I did not change tires when I got there and wanted a good excuse not to expend the time or energy. No one ran on R Compounds through first and second heats. The CP cars sat on their trailers and those drivers borrowed Subarus. Jeff Osborn was the only person changing tires. He said the radar showed the rain was over. I thought a little. My options were my 8 year old bald street tires, hard as a rock, or my 2 year old V710s, not nearly as hard. I went with the race tires.
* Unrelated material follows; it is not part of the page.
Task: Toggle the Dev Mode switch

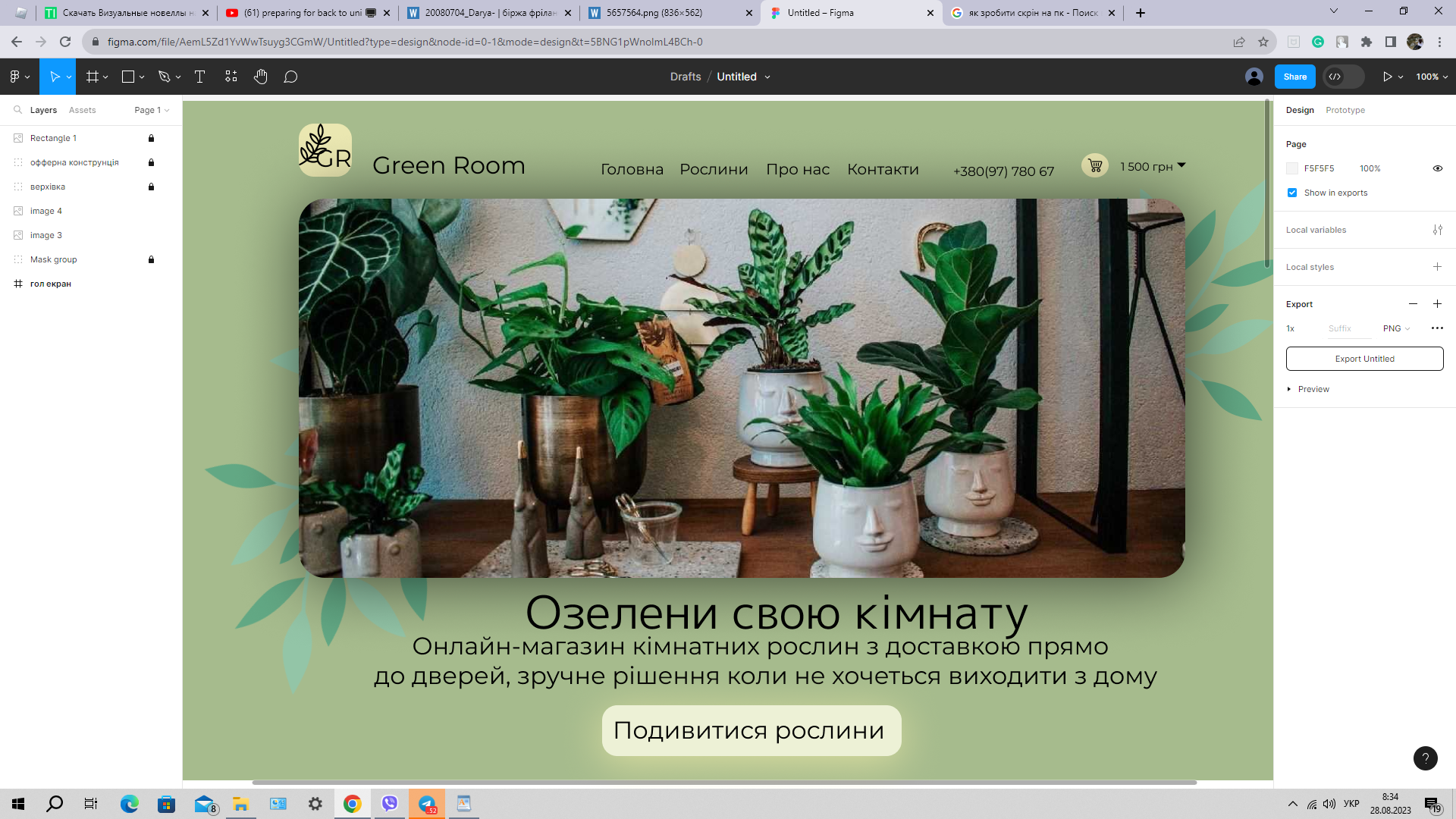Action: 1343,77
The course was pretty typical. A fancy four box slalom into a bunch of left and right widening sweepers up the East side of the lot. Then a 280 degree left hand turn around sweeper at the far end. Some wide offsets and then a short slalom into the finish on the West side of the lot.
The pavement was slippery. It was pretty much like a one million square foot skid pad. It would have been a really good learning experience if we each had 25+ runs to learn balance and control. But for racing, it was kind of like the Asteroids arcade game: turn the knob to change the direction the vehicle is pointed in, then hold down the thruster button and wait for it to build up velocity in the direction the nose is pointing.
My car felt OK up to about 3/4 speed, but it would four-wheel-walk once I got it pushed up to the speed I had to run to turn a competitive time.
I was not having a good time with that 280 degree left hander. I was diving too deep and hard into the beginning, then cutting back too sharp to keep from sliding off into the far corner of the parking lot. I would get it turned in only to find I was heading sharply into the second apex cone, about 1/3 of the way through the turn. Followed by slowing down, turning back out, and accelerating to get back up to speed. I finally got it worked out on my fourth run, only to come out of the long sweeper too hot, and spun going into the offsets. I got it right on my fifth run and then the tail jumped right and then left going into the same offsets and scrubbed off several seconds to recover.

Jeff Osborn did remarkably well. Joe Floretta did pretty good too, he was complaining that his street tires were narrower than his race tires.

I am going to have to revisit the extreme summer tire / Street Touring class tire issue. The really sticky treaded tires were the quickest for this event.
Maybe less camber for wet surfaces also. There was no rollover on the tire shoulder.